Além disso, não podia relatar, por exemplo, que essas progenitoras vivem sob suas próprias regras, sem se incomodar com o bem-estar dos filhos, e o sofrimento que provocam é algo de que raramente se fala. Sim, porque "mãe tóxica", apesar de ter se tornado expressão popular, ainda é tabu. A figura materna é sagrada em qualquer cultura e civilização do planeta.
Assim, disse à minha amiga apenas que ela não deveria mais levar isso em conta, pois a sua mãe certamente tinha feito o melhor que pôde, e o problema - por mais que a tivesse afetado - não lhe dizia mais respeito. Era neurose exclusiva da mãe dela. Penso que ficou contente. Quando nos despedimos estava com a voz mais alegre.

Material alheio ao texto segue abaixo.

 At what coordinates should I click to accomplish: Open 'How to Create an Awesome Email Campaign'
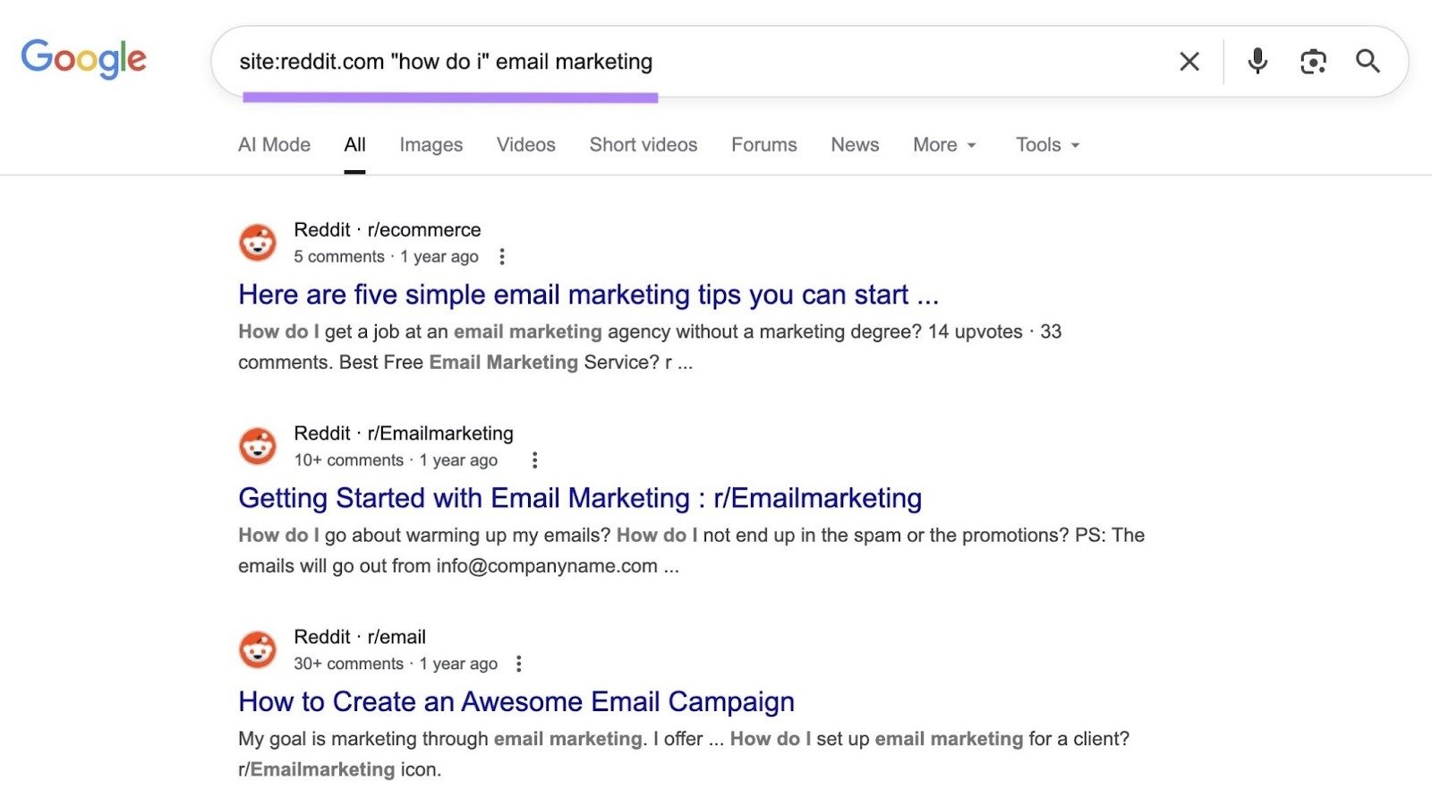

O melhor presente que uma mãe pode dar aos seus filhos é estar bem
Quem não ficou contente fui eu. Lembrei imediatamente de François Roustang, o novo Sócrates que nos deixou no ano retrasado. Ele dizia que "o melhor presente que uma mãe pode dar aos seus filhos é estar bem". Ora, a mãe da minha amiga, lhe dava somente presentes envenenados. No fundo, cruel como é, considera-se o centro do mundo e pensa, é claro, como é típico de mães nocivas, que os filhos são responsáveis por sua felicidade. Pena que a minha amiga não fez uma terapia como é necessário nesses casos, por isso, amanhã, quando eu falar de novo com ela, que é inteligente e sensível, certamente lhe direi:
"Querida, já que você está no hospital para se curar e descobriu que, além de tudo, está intoxicada por alguém que jamais lhe deu alguma alegria na vida, aproveite para fazer a cura total. Invente um cemitério virtual e cometa um ASSASSINATO (HIGIENICAMENTE) SIMBÓLICO! Mesmo que a sua mãe tenha lhe dado a vida, mate esta pessoa tóxica dentro de você e ganhe uma nova, totalmente recomposta, em 2018! Só assim conseguirá ter uma excelente relação com ela, antes que desapareça de verdade. Até a próxima que agora é hoje e lembre-se: jamais repita a toxicidade com os seus próprios filhos. Boa sorte!"